### AIM A
Render the records as a JSON list of strings, one string per line with blank lines omitted, covering the stretch from the start of the records through the line that contains "Looking at the screenshot, I should coord(38,8).".

--- Begin PAGE EXCERPT ---

Supreme Court of New York, Appellate Division

December 22, 1953

EDWARD CORSI, as Industrial Commissioner, Appellant.

APPEAL from a decision of the Unemployment Insurance Appeal Board, filed March 26, 1953, which determined in a proceeding under article 18 of the Labor Law, that respondent was eligible for unemployment insurance benefits.

COUNSEL

Page 191

Nathaniel L. Goldstein, Attorney-General (Francis R. Curran and Wendell P. Brown of counsel), for appellant.

Seymour B. Berson, respondent in person.

HALPERN, J.

The question here presented is the construction of paragraph (d) of subdivision 2 of section 517 of the Labor Law as added by chapter 792 of the Laws of 1951.

Subdivision 2 of section 517 deals with exclusions from the coverage of the Unemployment Insurance Law (Labor Law, art. 18). The exclusions are accomplished in an indirect fashion by excluding certain types of payments from the definition of the term 'remuneration'. 'Remuneration' is one of the key words in the determination of the claimant's right to unemployment insurance benefits (Labor Law, § 517) and in the determination of the employer's duty to make contributions (§ 518, subd. 1; § 570, subd. 1).

--- End PAGE EXCERPT ---
--- Begin PROVIDED DATA ---

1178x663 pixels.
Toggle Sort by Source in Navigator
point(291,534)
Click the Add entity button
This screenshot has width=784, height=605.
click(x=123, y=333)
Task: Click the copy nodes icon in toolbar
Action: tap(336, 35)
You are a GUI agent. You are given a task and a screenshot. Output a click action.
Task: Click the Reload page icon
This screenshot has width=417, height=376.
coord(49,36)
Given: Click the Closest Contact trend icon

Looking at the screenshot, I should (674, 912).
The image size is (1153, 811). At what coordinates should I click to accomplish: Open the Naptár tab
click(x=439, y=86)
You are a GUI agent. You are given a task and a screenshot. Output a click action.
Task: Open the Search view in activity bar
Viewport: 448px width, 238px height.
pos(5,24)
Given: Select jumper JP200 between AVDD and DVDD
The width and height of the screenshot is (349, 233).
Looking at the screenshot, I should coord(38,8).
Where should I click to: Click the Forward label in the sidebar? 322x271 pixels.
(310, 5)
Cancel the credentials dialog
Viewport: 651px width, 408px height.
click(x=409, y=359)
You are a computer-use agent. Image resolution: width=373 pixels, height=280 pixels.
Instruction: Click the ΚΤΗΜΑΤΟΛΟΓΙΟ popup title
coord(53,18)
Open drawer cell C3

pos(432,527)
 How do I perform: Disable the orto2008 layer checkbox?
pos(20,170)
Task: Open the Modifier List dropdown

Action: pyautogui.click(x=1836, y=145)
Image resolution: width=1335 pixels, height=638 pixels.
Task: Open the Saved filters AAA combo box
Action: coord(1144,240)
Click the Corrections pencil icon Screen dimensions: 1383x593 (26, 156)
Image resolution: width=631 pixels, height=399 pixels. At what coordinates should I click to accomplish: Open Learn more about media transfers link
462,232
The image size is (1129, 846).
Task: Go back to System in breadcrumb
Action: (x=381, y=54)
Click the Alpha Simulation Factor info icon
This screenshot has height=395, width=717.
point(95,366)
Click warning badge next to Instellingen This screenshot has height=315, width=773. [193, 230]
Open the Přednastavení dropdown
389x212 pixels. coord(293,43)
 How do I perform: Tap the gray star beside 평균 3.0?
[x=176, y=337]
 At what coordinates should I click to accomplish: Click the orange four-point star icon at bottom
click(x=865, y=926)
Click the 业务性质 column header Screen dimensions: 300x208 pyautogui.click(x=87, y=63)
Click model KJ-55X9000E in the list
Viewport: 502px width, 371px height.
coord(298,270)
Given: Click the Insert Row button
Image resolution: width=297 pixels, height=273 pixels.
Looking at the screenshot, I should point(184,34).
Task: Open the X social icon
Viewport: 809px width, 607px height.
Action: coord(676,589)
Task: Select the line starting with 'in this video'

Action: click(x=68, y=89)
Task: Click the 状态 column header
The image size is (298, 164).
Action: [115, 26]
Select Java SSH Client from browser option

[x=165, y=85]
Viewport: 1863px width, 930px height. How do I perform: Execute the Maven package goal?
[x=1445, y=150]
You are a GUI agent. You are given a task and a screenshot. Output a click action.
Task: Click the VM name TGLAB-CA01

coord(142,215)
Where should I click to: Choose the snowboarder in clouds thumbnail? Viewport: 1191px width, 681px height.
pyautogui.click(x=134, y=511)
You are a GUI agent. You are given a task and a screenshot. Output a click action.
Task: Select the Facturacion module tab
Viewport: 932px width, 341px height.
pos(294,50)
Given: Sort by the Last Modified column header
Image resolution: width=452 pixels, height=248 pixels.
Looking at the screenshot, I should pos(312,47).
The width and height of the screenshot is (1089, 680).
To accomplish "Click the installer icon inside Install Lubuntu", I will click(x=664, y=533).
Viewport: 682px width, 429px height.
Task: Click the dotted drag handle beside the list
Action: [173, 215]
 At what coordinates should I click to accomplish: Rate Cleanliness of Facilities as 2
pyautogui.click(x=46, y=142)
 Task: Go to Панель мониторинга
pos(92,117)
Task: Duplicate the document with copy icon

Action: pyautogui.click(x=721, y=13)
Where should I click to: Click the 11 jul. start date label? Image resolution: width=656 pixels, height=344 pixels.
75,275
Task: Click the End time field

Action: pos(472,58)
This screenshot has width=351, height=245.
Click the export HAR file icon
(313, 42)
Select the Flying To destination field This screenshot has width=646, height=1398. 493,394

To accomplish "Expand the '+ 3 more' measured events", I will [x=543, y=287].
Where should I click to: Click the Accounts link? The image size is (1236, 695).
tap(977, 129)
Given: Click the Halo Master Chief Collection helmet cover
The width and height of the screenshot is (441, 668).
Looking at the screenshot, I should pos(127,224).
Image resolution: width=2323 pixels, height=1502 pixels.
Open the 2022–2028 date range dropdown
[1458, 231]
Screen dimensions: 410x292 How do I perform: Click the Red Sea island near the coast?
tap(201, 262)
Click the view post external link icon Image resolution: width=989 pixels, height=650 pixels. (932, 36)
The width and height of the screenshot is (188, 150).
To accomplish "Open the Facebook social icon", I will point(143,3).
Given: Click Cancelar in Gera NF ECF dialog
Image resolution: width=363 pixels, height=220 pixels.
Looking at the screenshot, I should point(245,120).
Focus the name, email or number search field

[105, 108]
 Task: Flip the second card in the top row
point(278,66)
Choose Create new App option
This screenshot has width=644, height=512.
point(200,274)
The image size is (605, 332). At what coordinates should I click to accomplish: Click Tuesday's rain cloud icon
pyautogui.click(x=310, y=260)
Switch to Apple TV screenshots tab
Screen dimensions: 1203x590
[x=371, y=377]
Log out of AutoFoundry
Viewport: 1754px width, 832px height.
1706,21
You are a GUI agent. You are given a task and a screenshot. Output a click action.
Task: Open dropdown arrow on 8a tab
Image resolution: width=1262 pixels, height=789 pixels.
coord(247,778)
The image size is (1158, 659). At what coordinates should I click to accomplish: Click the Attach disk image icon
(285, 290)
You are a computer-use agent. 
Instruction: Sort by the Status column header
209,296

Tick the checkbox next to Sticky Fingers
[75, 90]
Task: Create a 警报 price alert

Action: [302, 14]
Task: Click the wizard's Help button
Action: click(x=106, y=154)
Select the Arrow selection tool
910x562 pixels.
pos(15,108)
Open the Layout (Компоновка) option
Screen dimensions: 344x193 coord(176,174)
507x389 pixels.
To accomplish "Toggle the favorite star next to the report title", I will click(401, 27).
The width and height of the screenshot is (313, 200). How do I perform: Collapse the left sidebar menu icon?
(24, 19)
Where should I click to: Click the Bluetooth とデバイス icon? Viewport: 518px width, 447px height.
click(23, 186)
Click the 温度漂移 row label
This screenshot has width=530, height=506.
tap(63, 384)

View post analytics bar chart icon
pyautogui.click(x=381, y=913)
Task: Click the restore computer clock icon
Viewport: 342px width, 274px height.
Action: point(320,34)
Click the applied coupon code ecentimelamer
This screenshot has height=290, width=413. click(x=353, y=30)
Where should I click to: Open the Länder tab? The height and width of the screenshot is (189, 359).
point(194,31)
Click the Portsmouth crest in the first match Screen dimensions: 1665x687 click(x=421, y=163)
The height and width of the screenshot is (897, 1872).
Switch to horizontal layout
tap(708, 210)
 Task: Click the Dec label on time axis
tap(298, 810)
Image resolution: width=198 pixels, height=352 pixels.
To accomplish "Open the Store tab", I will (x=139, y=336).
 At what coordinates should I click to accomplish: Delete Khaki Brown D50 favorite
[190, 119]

--- End PROVIDED DATA ---

### AIM B
Answer these questions about the court opinion excerpt:
(i) On what date was the Unemployment Insurance Appeal Board's decision filed?
(ii) Who appeared as respondent in person?
(iii) Which chapter of the Laws of 1951 added paragraph (d) of subdivision 2 of section 517 of the Labor Law?

### WRITTEN REPLY A
[
  "1178x663 pixels.",
  "Toggle Sort by Source in Navigator",
  "point(291,534)",
  "Click the Add entity button",
  "This screenshot has width=784, height=605.",
  "click(x=123, y=333)",
  "Task: Click the copy nodes icon in toolbar",
  "Action: tap(336, 35)",
  "You are a GUI agent. You are given a task and a screenshot. Output a click action.",
  "Task: Click the Reload page icon",
  "This screenshot has width=417, height=376.",
  "coord(49,36)",
  "Given: Click the Closest Contact trend icon",
  "Looking at the screenshot, I should (674, 912).",
  "The image size is (1153, 811). At what coordinates should I click to accomplish: Open the Naptár tab",
  "click(x=439, y=86)",
  "You are a GUI agent. You are given a task and a screenshot. Output a click action.",
  "Task: Open the Search view in activity bar",
  "Viewport: 448px width, 238px height.",
  "pos(5,24)",
  "Given: Select jumper JP200 between AVDD and DVDD",
  "The width and height of the screenshot is (349, 233).",
  "Looking at the screenshot, I should coord(38,8)."
]

### WRITTEN REPLY B
(i) March 26, 1953
(ii) Seymour B. Berson
(iii) Chapter 792